オトコの娘。*彼氏、ときどき、女の子!?*
……もー、野宮さんまでなんだっていうんだ。
メルさん同様、あたしを混乱させて楽しもうという魂胆なのだろうか、難しい上に、すごくややこしい言い方をしをってからに。
これじゃあ、いろいろとヒントをもらっても理解できないあたしがバカみたいではないか。
「もう知らん!」
「まあまあ、そうおっしゃらずに、もっとシンプルに考えてみてくださいませ。チョコと恋は紙一重、なのでございますよ」
「またわけの分からんことを……」
でも、そうか。
野宮さんにまた笑われたらシャクだから、絶対に顔に出さないようにするけれど、野宮さん、あたしが聞き逃してしまった突破口を、ちゃんと指し示してくれているのだ。
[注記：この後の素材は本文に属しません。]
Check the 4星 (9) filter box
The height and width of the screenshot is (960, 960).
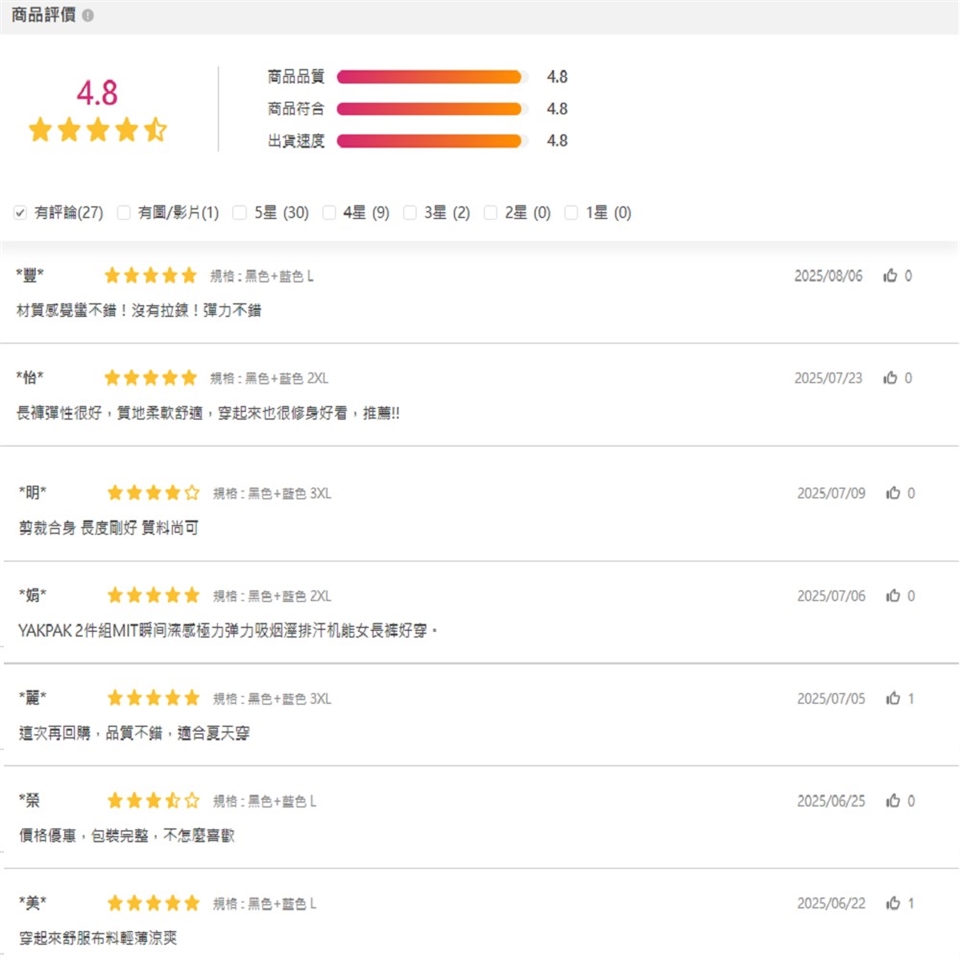coord(329,213)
そのことだけは分かって、なんだかんだで野宮さんも好きだなー、と、あたしは思う。
「はい。このチョコは、あたしから野宮さんへの親愛の証です。メルさんが顔を完成させて戻ってくる前に、さっさと食べちゃって」
「では、遠慮なく」
「はーい」
最後に残っていた、まだラッピングがされていない裸のチョコを手に取り、野宮さんに渡す。
あたしが作ったのだから、1つくらい、あたしの好きにさせてくれてもいいだろう。